Authors and Affiliations

Authors

Corresponding author

Correspondence to Nicole Mücke.

Additional information

Communicated by Tomasio Poggio.

This research was supported by the DFG via Research Unit 1735 Structural Inference in Statistics.

Appendices

Appendix A: Proof of Concentration Inequalities

Proposition A.1

Let \((Z, {\mathcal B}, {\mathbb {P}})\) be a probability space and \(\xi \) a random variable on Z with values in a real separable Hilbert space \({\mathcal H}\).
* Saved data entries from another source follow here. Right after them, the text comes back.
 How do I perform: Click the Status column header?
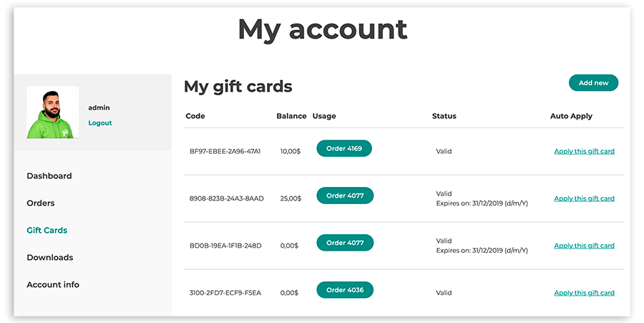pyautogui.click(x=444, y=116)
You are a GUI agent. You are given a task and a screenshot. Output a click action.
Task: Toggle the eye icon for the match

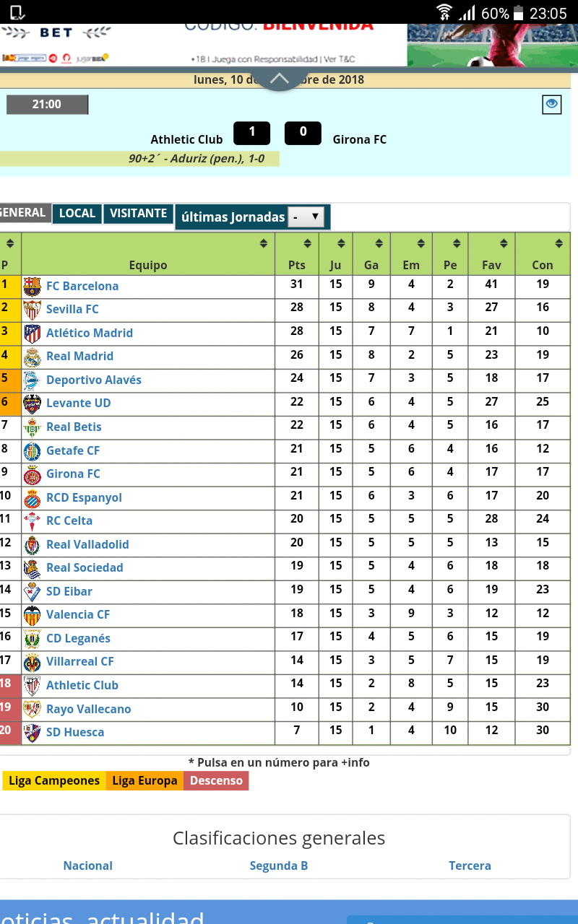pos(551,105)
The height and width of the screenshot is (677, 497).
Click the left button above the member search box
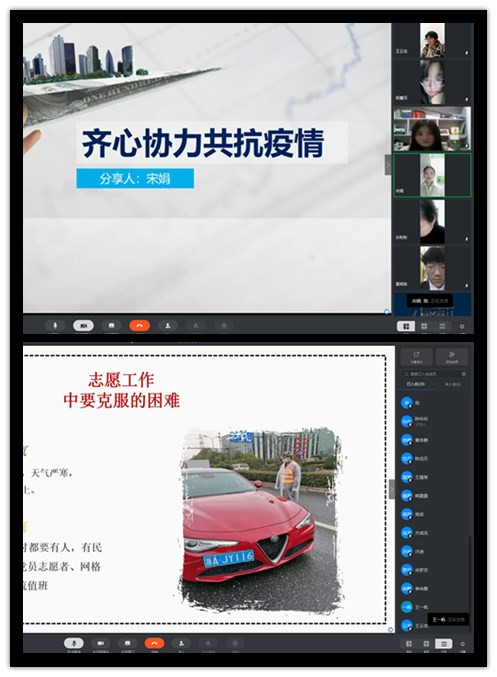tap(416, 357)
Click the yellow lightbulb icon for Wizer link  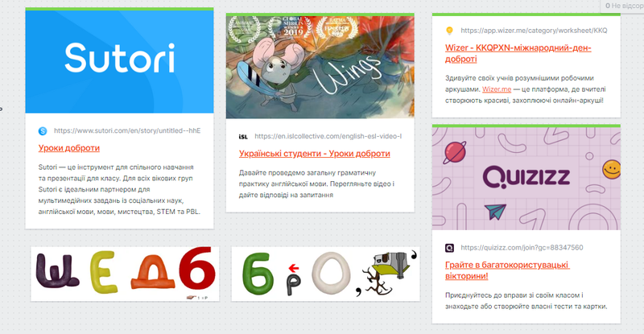pyautogui.click(x=449, y=31)
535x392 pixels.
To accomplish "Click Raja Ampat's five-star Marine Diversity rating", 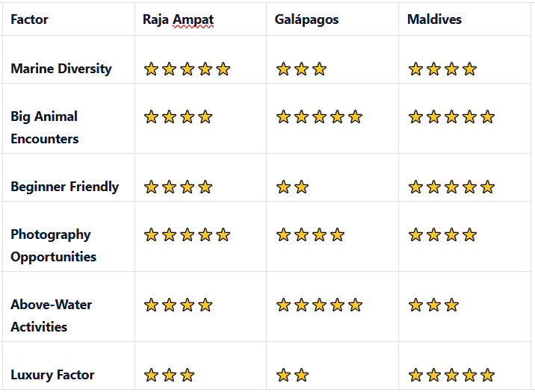I will pyautogui.click(x=187, y=69).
Assume that there are two positive constants L and \(\sigma \) such that for any \(m\ge 2\)

$$\begin{aligned} {\mathbb {E}}\big [ \left\| \xi - {\mathbb {E}}[\xi ] \right\| _{{\mathcal H}_1}^m \big ] \le \frac{1}{2}m!\sigma ^2L^{m-2}. \end{aligned}$$
(A.1)

If the sample \(z_1,\ldots ,z_n\) is drawn i.i.d. from Z according to \({\mathbb {P}}\), then, for any \(0<\eta <1\), with probability greater than \(1-\eta \)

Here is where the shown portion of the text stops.